Trouble with Larry isn't Taylor's only problem at the moment. The Elizabeth Arden cosmetics company has just cancelled this month's launch of ''Black Pearls'', a new Taylor perfume, because leading department stores are boycotting it. The stores, which include New York's famous Bloomingdale's and Macy's, say Arden is cutting the amount it contributes to the salaries of salespeople who push its products.

Supplies of the fragrance can be found in some of the less elegant stores, like those where Larry shopped before he met Liz.

Have an appetite for Russian secrets? Be ready, then, for a new book by Markus Wolf, the former master of the East German espionage network. Among the subjects the former spymaster will lift the lid on are triple ucha, herring under the fur and pelmeni.

Intrigued? Mr Wolf, the gastronome once known in the West as ''the man with no face'', will explain all in Secrets of Russian Cuisine, to be published in Germany on 13 September.

Triple ucha, for those with weak stomachs, is not a KGB torture or a ploy worse than a double-cross. Mr Wolf says it is a fish soup "superior to bouillabaisse". Pelmeni is a sort of ravioli. As for herring under the fur - how much do you like herring?

It won't be the Orient Express, but the two richest men in the world are planning to take a train ride together through China. No, Bill Gates of Microsoft isn't off to sell his Windows 95 software to all 1.2 billion Chinese - yet. He and his wife, Melinda, and Warren Buffett, the Nebraska-based investor, plan to rent carriages on a Chinese train, invite some friends along, and enjoy a holiday in the world's largest potential market. While travelling through the country, Mr Gates will have much to marvel at: the rice paddies, the mountains, the mighty rivers - and the many pirated copies of Windows 95 that are flooding China.
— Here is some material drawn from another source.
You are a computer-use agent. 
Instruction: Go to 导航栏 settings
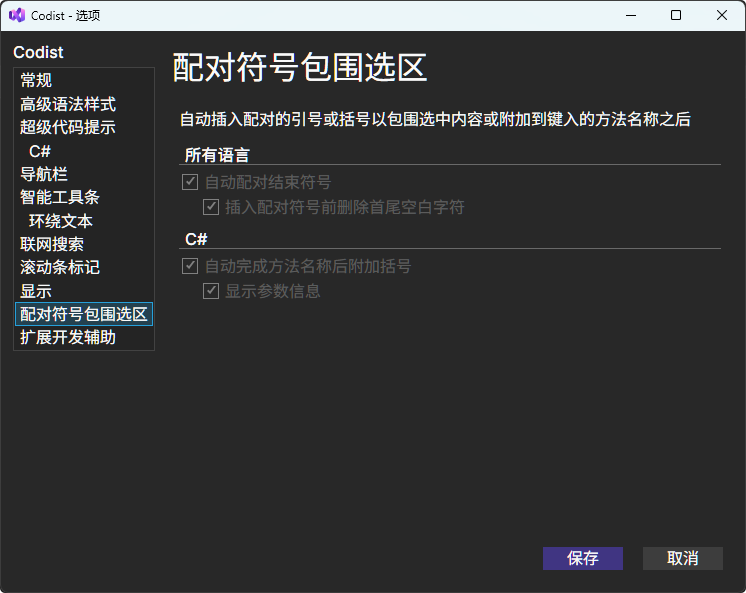(44, 174)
When Hong Kong's last British financial secretary takes his leave of the colony next week, the traditional popping of Champagne corks on a luxury liner will be missing. Sir Hamish Macleod is flying out rather than taking the sea option chosen by most departing senior colonial servants. At 55, Sir Hamish is taking early retirement to make way for a Hong Kong Chinese successor, Donald Tsang. His colleagues will miss him. As one put it, he is "well-liked and respected by his staff - even if he is better at tennis than karaoke".